Hefner shot this video of what he thought at the time was an attempt to crash into president trump during his visit to springfield. You can see the white car come out of a wooded area, just as the president was driving by.

Chris Robertson caught it from another angle, just across the street. You can see how close it came to the motorcade.

"it was terrifying," said Samantha Morris, the driver.

Samantha Morris, 17, and Nikia Hicks, 18 were in that car on their way to work when their brakes suddenly went out.

"I was pumping my brakes hard, they were smoking and i couldn't stop at all" said Morris.

That's when she swerved to avoid hitting a gaurd at the entrance of her work and ended up feet from a pond.

"i just thought we'd hit a fence," said Morris. "I thought there was a fence. We were crazy close to that pond. we could have drowned."

But instead they were surrounded by Secret Service agents, who they say combed their car for anything dangerous. They found no threat, confirmed their brakes went out and let them go. The Springfield police chief says there was no mal-intent.

"Just a untimely unfortunate coincidence," said Chief Williams.

But the YouTube video Hefner put up now has more than 800,000 views as of Thursday night. it's titled "vehicle attempts to ram presidential motorcade in Springfield, Mo."

"At the time i thought that was what happened. I've been asked to change it," said Hefner. "I'm not going to."

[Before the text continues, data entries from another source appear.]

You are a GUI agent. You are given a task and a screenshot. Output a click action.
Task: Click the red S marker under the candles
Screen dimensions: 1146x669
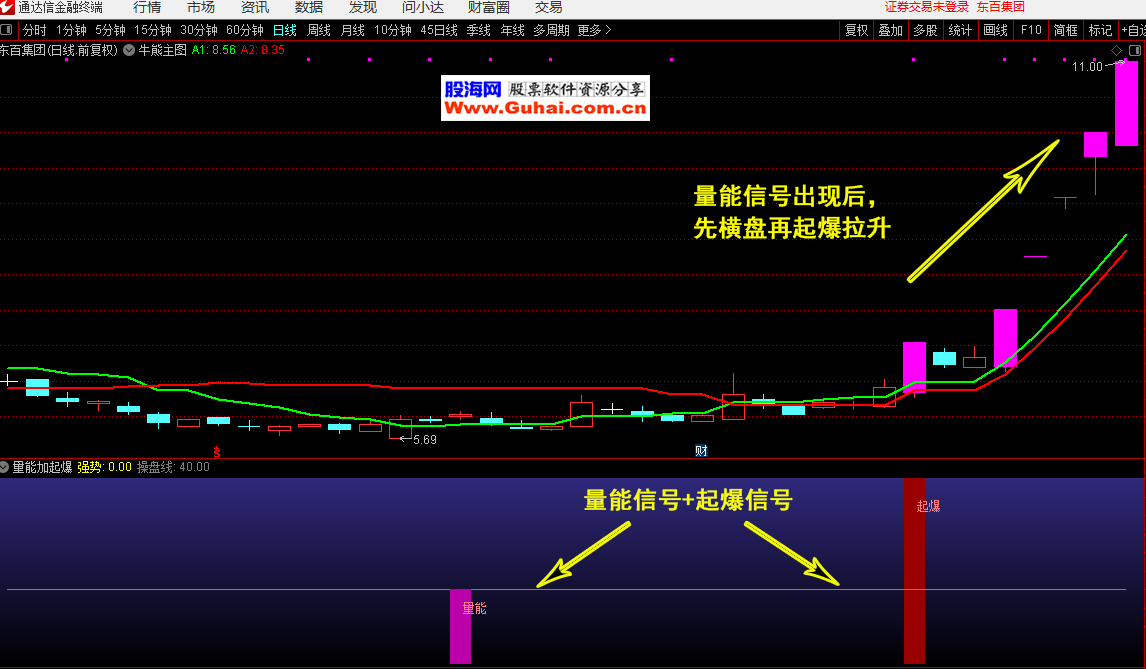pyautogui.click(x=216, y=451)
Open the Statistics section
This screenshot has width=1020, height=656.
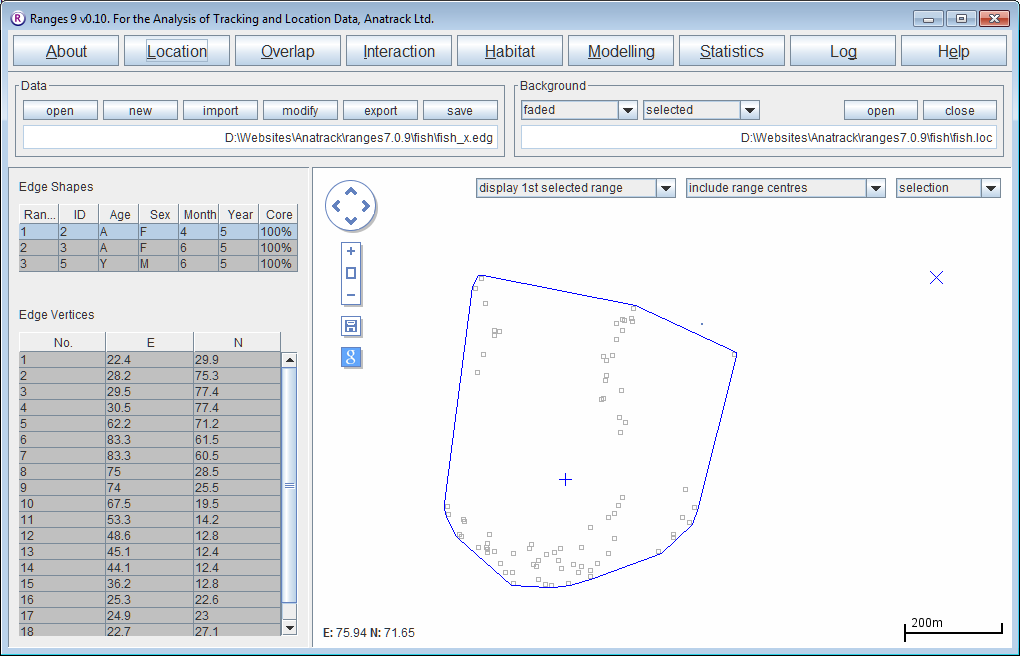731,52
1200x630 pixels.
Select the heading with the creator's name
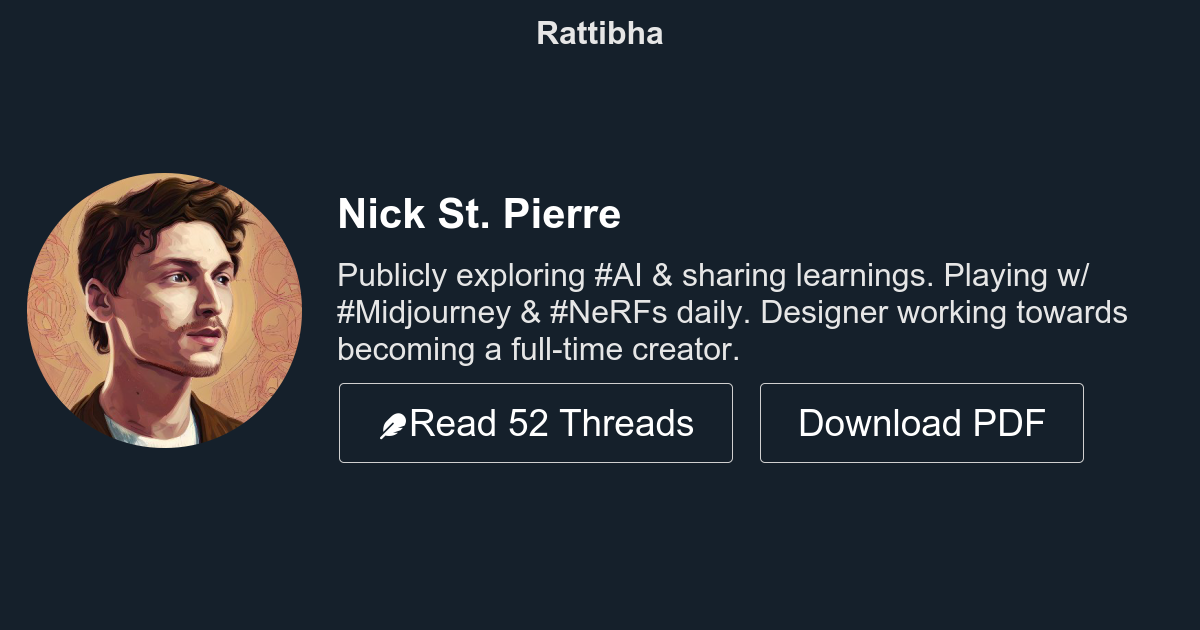click(479, 214)
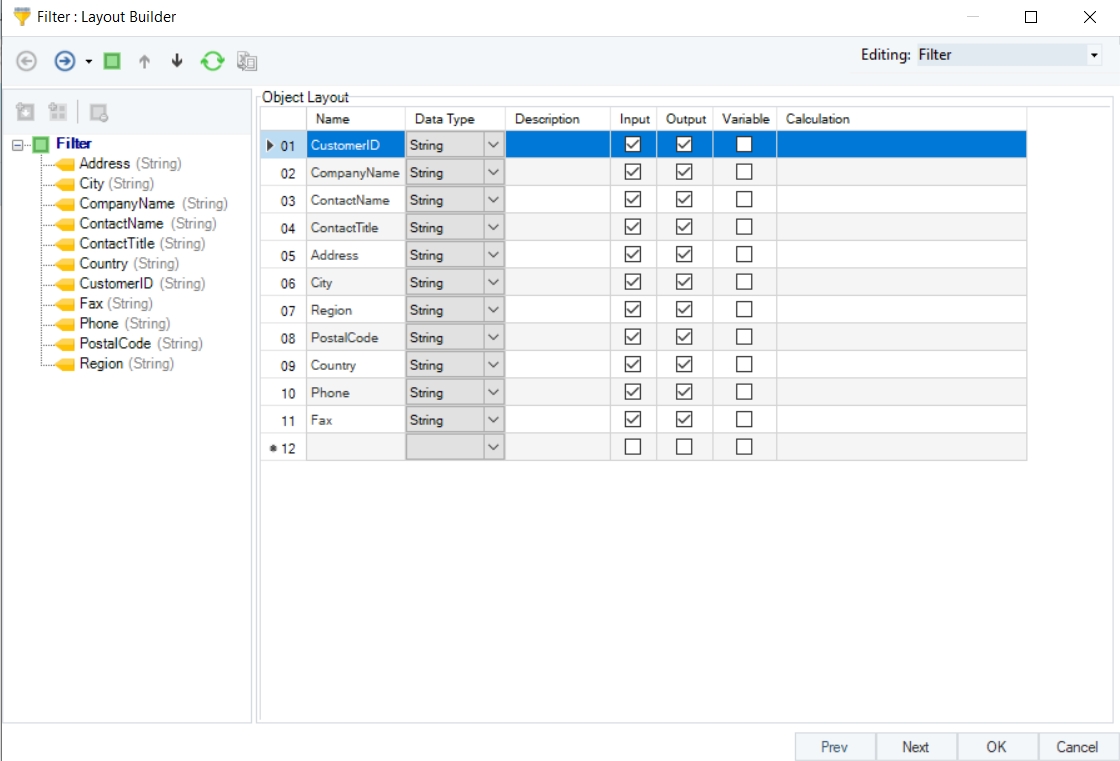
Task: Uncheck the Input checkbox for CompanyName
Action: (632, 172)
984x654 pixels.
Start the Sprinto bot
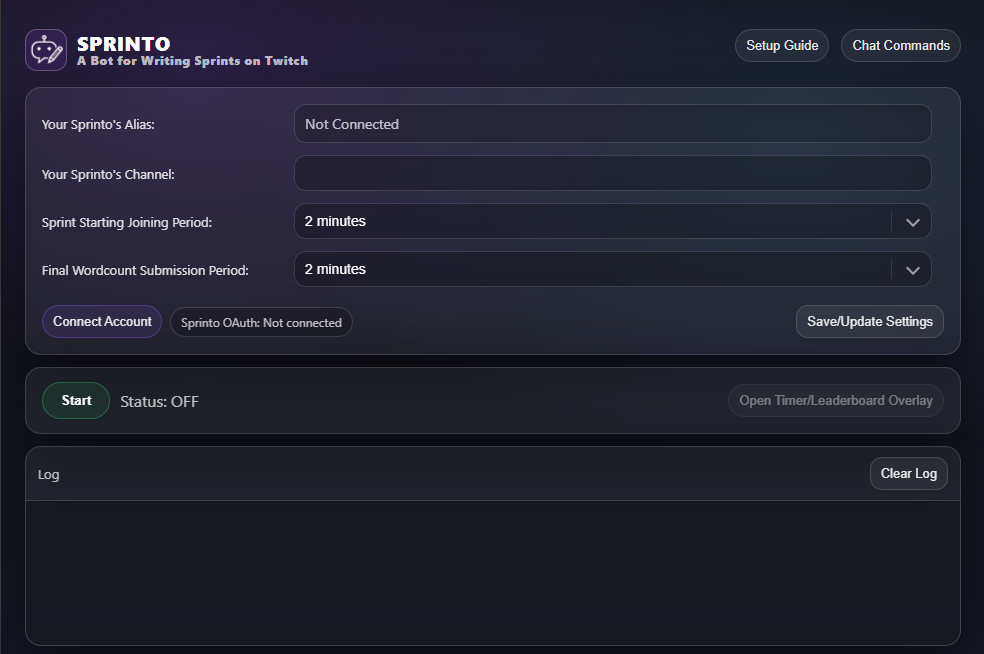(x=76, y=401)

That could be because he's cashing in on it. The New York Post paid him $700 plus 70 percent of any future profits for the video.

"Sorry if you are mad that i'm making money off of it, but i have, so," said Hefner.

The teens aren't mad about the money but the threats and remarks from people who still think they tried to harm the president of the united states..

"i got extremely angry that people now think i'm a bad person because one 21-year-old guy decided a YouTube video was more important than my life and my safety," said Morris.

The girls in the car just wanted to set the record straight and while the guy who shot the video says he still has his doubts, he does not condone any threats or violence against the girls.